= Aim of the task =
Reproduce the listing that follows, unchanged and complete.

= The data =

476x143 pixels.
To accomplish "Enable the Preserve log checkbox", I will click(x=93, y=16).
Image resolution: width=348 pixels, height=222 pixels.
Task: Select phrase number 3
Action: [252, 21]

= Written answer =
476x143 pixels.
To accomplish "Enable the Preserve log checkbox", I will click(x=93, y=16).
Image resolution: width=348 pixels, height=222 pixels.
Task: Select phrase number 3
Action: [252, 21]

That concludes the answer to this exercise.